Because of Democrats’ system of awarding delegates proportionally, Sanders collects significant numbers of delegates even in states he loses.

He reminded his audience of that Tuesday, telling supporters that “by the end of tonight, we are going to win many hundreds of delegates.”

Sanders had been expected to do well in Minnesota’s caucus format. But Clinton’s late decision to make a caucus-day campaign swing to the state showed that she considered it competitive.

Sanders also continued his dominance among young voters, a dynamic that worries some Clinton supporters for the general election.

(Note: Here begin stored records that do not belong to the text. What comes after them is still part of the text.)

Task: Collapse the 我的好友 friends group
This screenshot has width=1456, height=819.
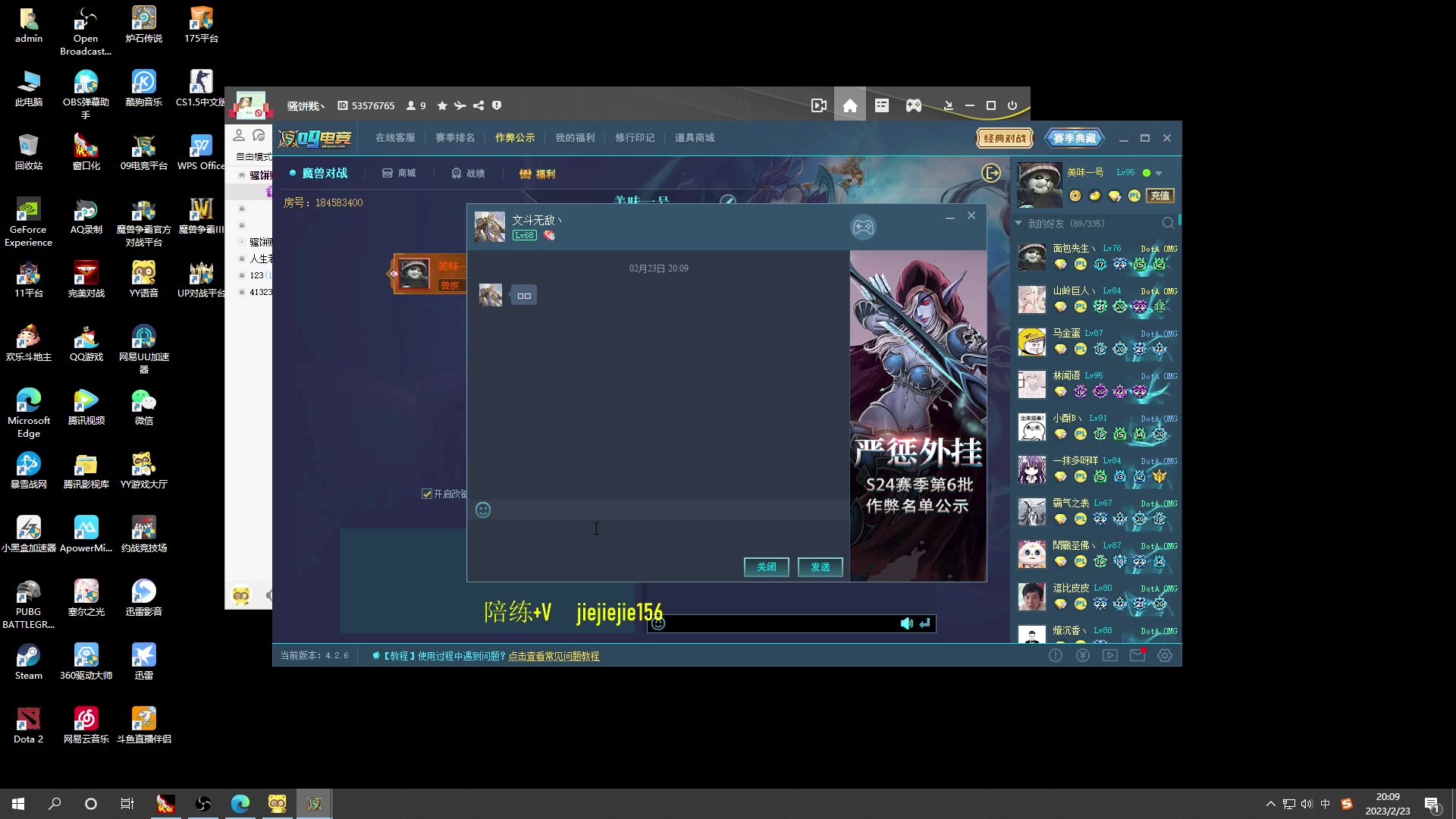Action: [1018, 224]
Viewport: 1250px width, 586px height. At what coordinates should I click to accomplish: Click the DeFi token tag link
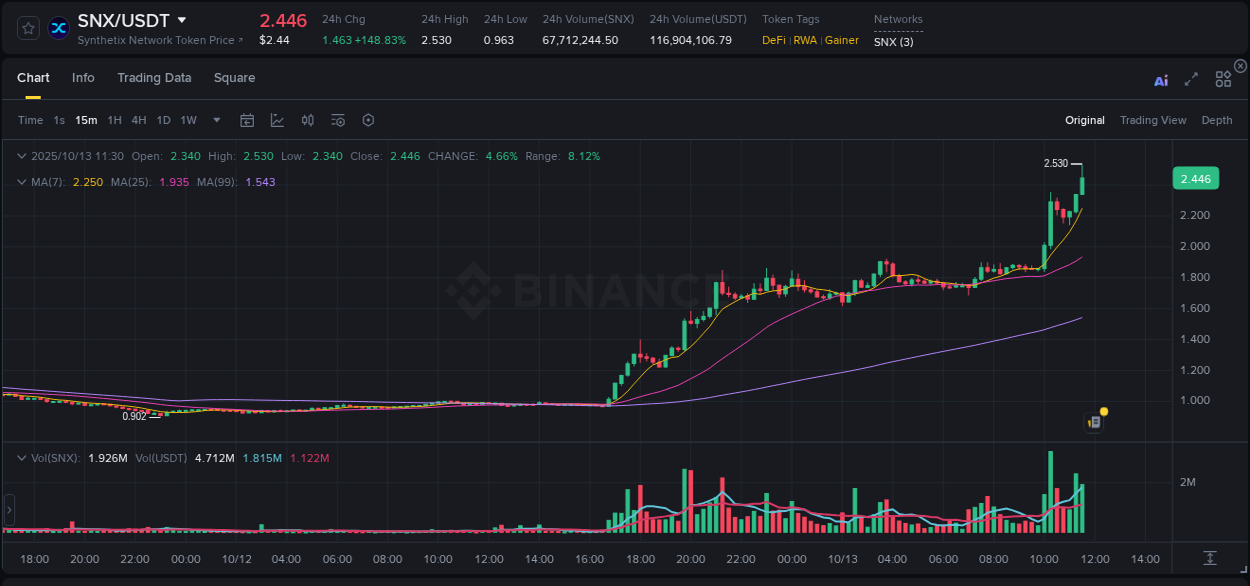[x=772, y=40]
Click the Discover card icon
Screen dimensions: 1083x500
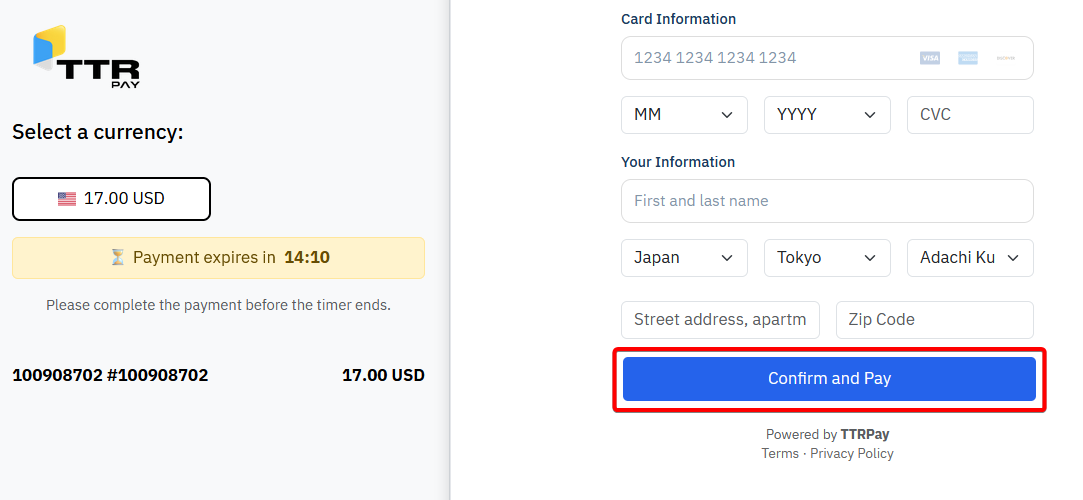pyautogui.click(x=1004, y=58)
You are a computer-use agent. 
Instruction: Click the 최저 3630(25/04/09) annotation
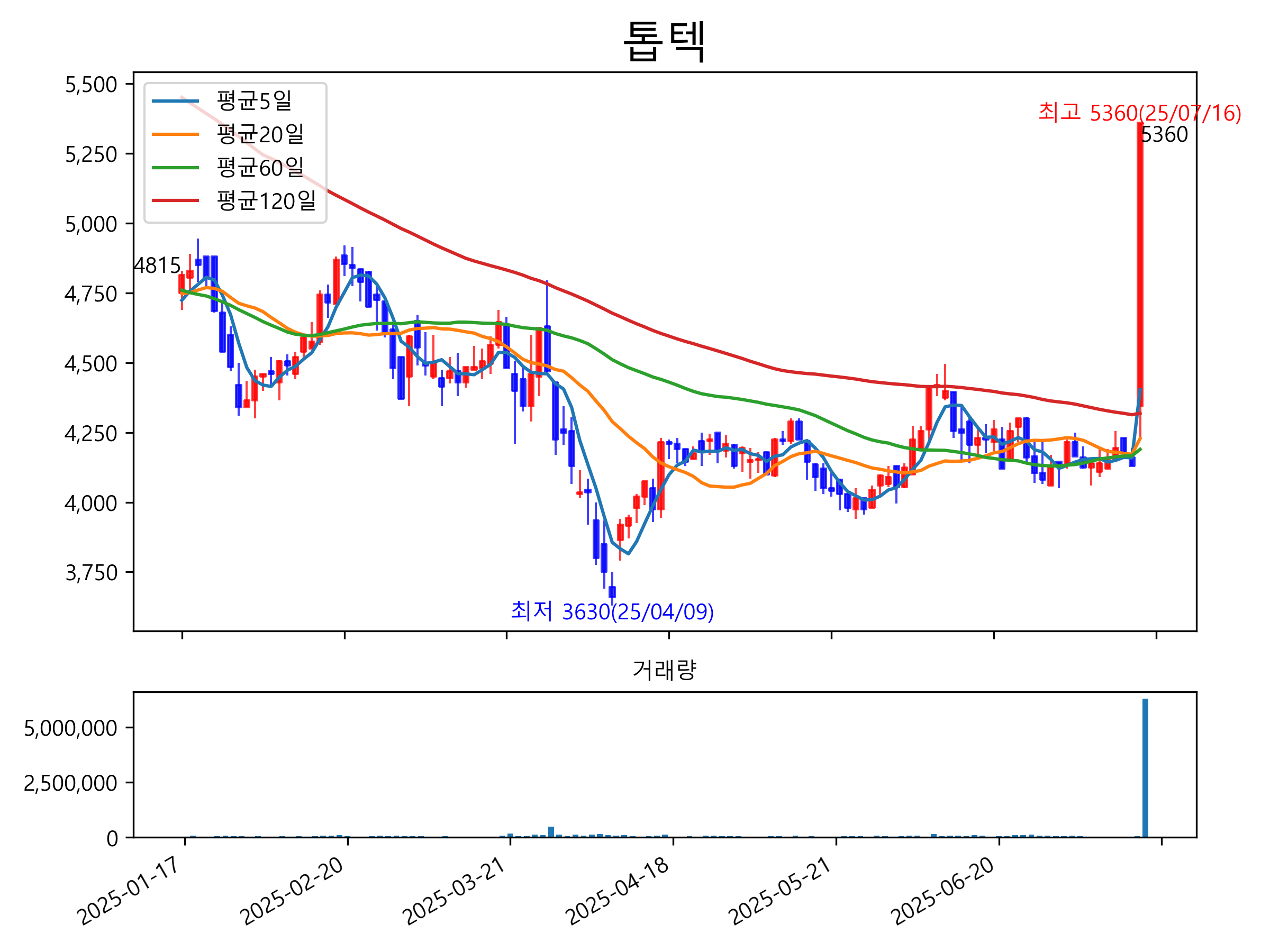(612, 612)
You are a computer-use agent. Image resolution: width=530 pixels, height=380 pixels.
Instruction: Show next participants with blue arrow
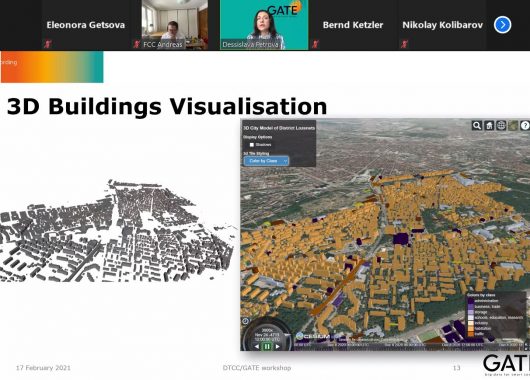tap(502, 25)
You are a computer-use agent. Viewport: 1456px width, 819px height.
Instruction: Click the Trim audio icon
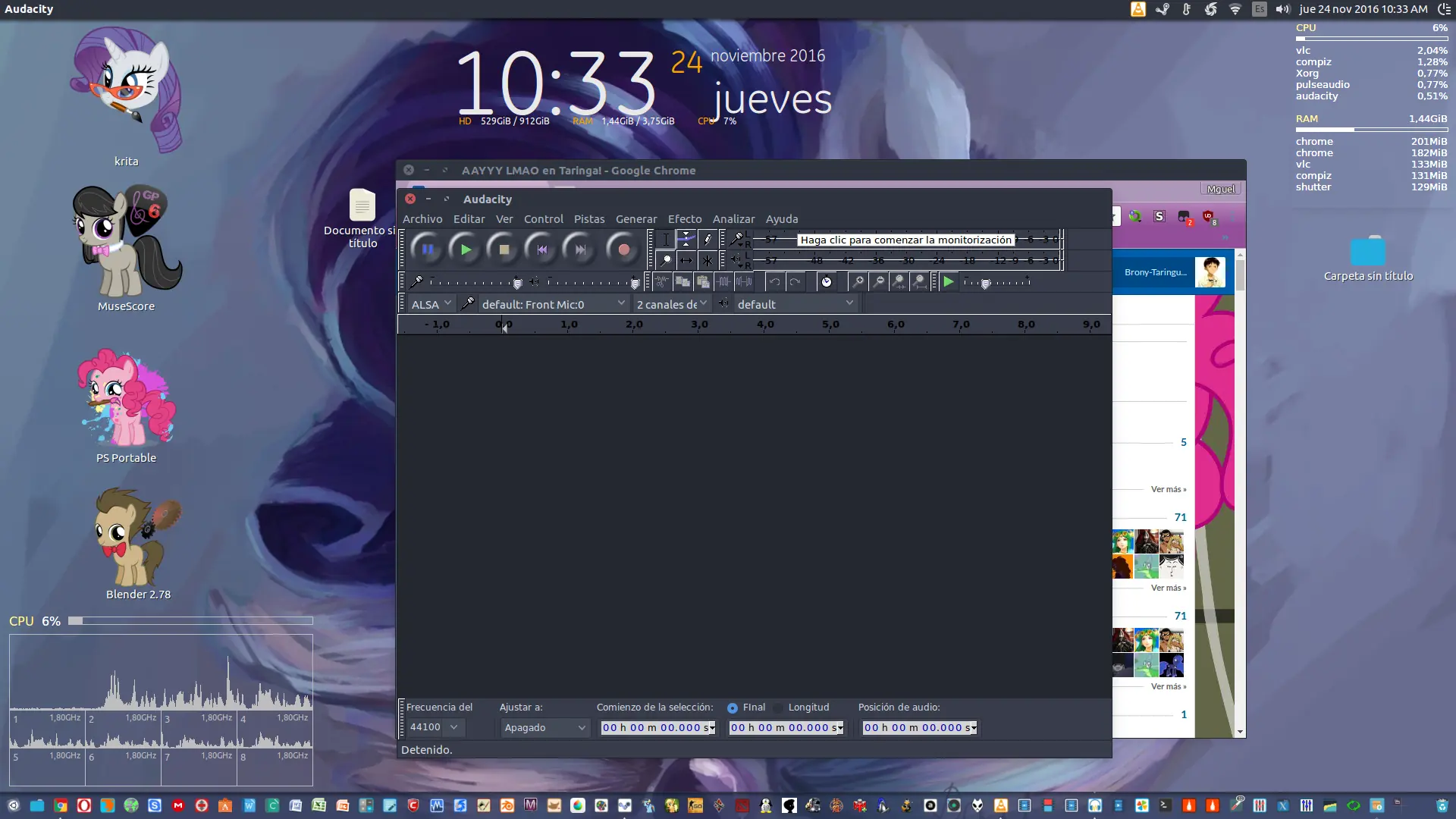723,282
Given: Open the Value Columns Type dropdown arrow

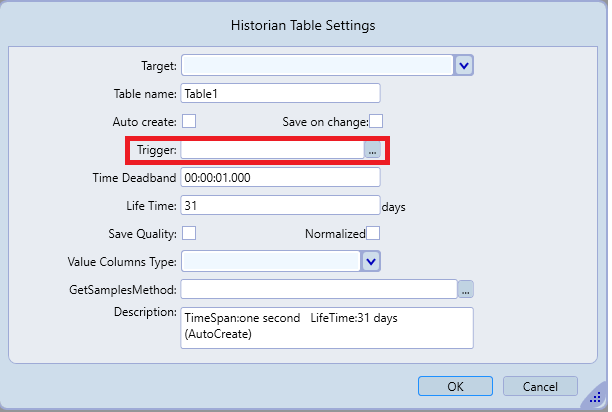Looking at the screenshot, I should click(370, 261).
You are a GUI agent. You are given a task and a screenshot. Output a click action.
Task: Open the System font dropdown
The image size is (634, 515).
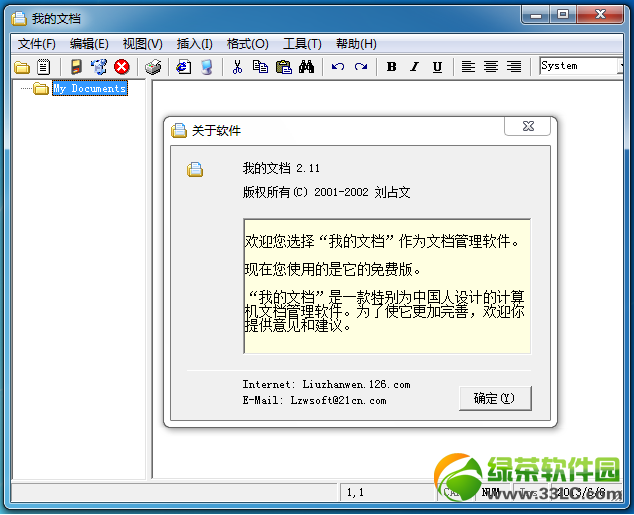[621, 66]
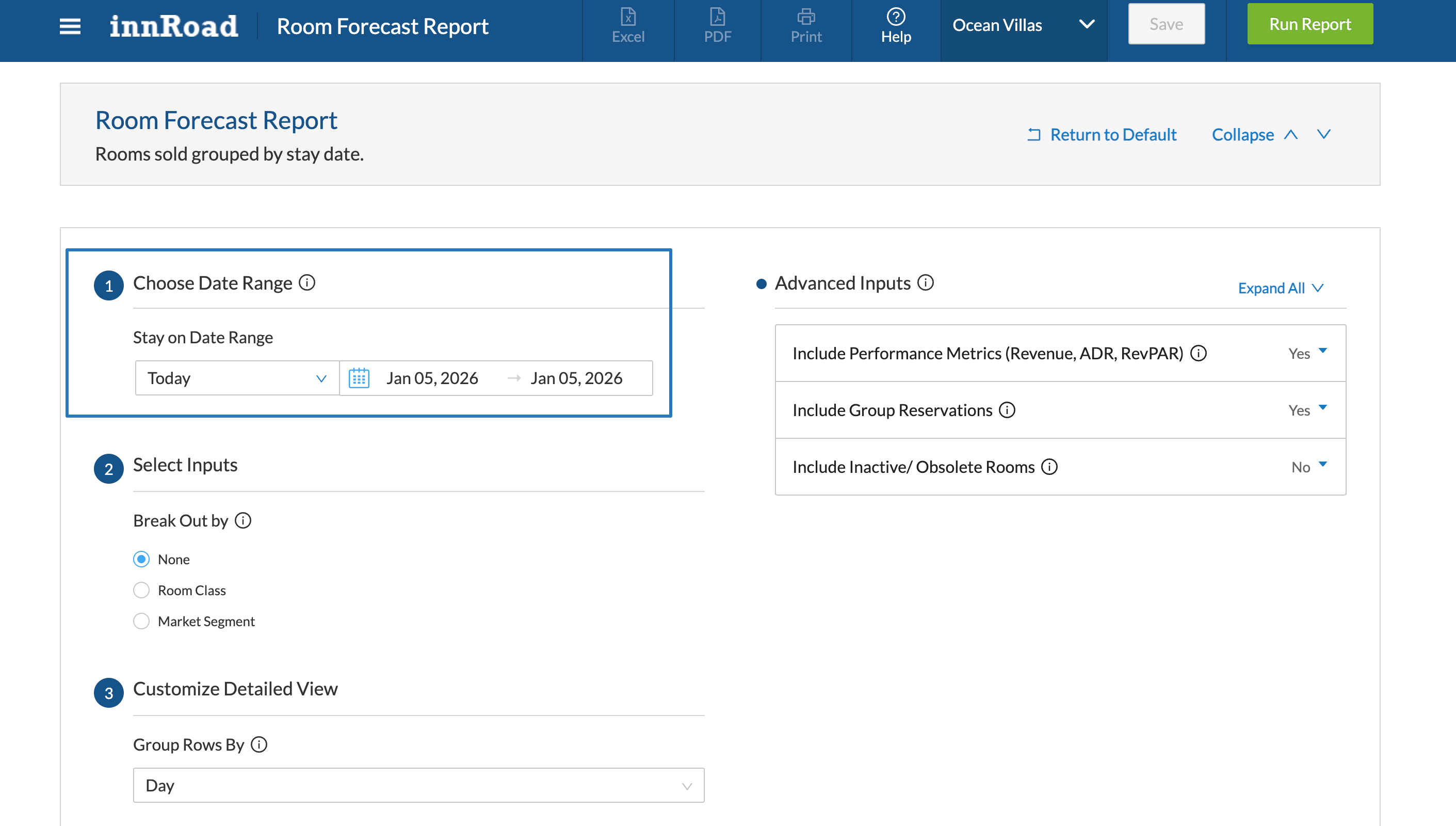Click the end date Jan 05, 2026 field
The height and width of the screenshot is (826, 1456).
[576, 378]
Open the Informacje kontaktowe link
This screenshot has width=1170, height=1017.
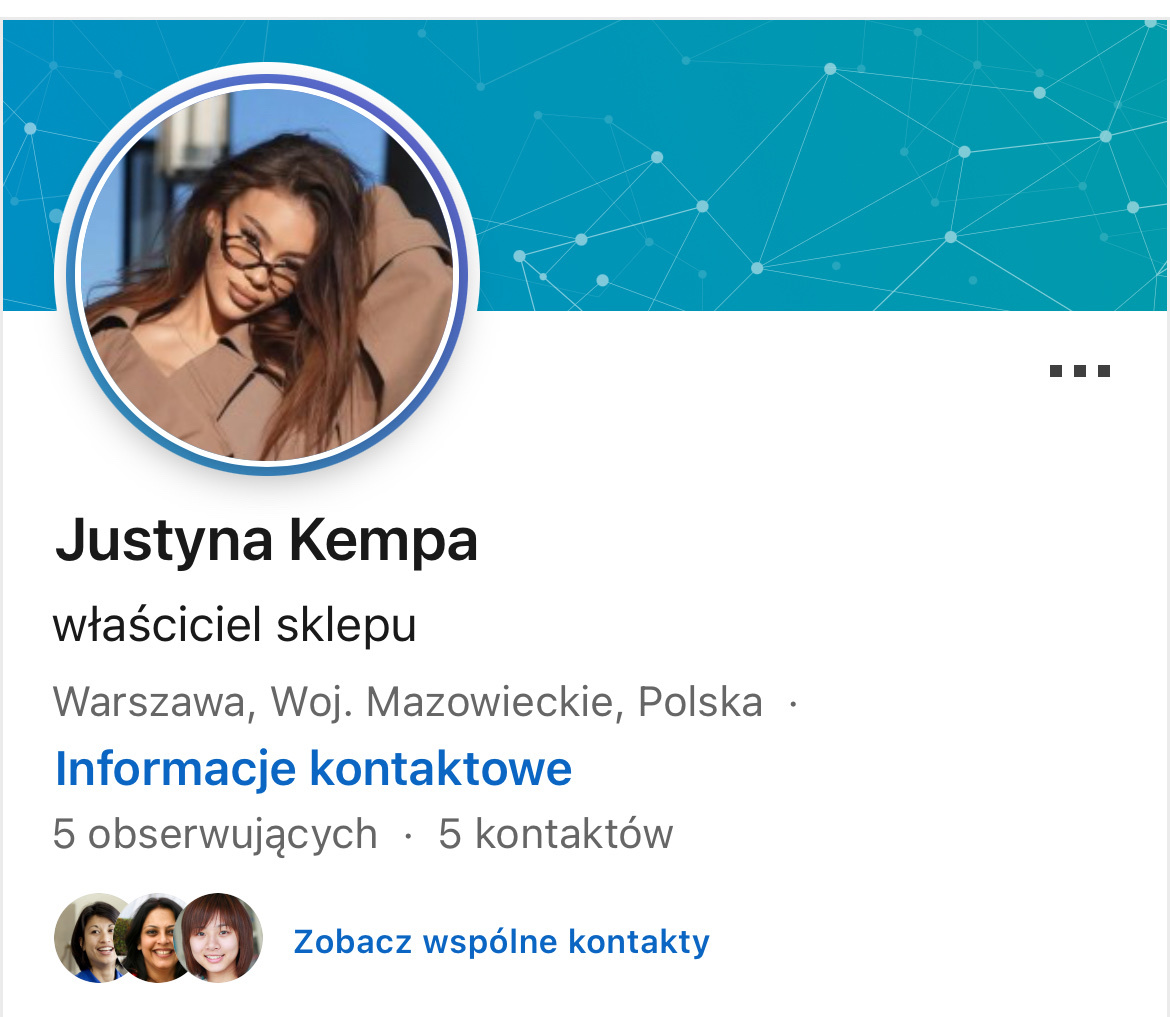[313, 769]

In Oklahoma, for instance, he beat Clinton by more than 60 points among voters under 30 and by 42 points among those 30 to 44, according to preliminary exit polls reported by CNN.

Asked whether she would call on Sanders to drop out of the race if his path to winning the nomination became impossible, Clinton said Tuesday that she would defer to him.

“Everybody has to make their own decisions,” Clinton said before leaving Minnesota for Florida, where 214 delegates are at stake March 15.

Sanders and his advisers say the calendar now becomes more favorable to his campaign, with most of the Southern states behind them and several delegate-rich targets on the horizon, including Michigan and other states battered by trade that are likely to be more open to Sanders’s economic message.

The Democratic candidates will debate in Flint, Michigan, on Sunday. A government decision in the poor, majority-black city led to contaminated water and a crisis of lead poisoning that has become a touchstone in the Democratic race this year.

Regardless of Sanders’s performance Tuesday, money is not likely to be a problem for his campaign anytime soon.

The campaign announced Monday that it had raised an eye-popping $42 million in February, twice Sanders’s haul in January. As further evidence of his donors’ enthusiasm, the campaign said it had raised more than $6 million on the final day of February, nearly matching the amount taken in during the 24 hours after his stunning victory over Clinton in the New Hampshire primary.

Clinton’s campaign sent out two email fundraising appeals as returns came in Tuesday night.

Camellia Noriega, a Miami resident, said Clinton struggled early in the campaign but has since proved that she can address the concerns of diverse groups of Americans.

“No one’s perfect, and you can’t expect anything to be pure,” said Noriega, 41. “I think she can win, and that’s the most important strategic decision we can make right now.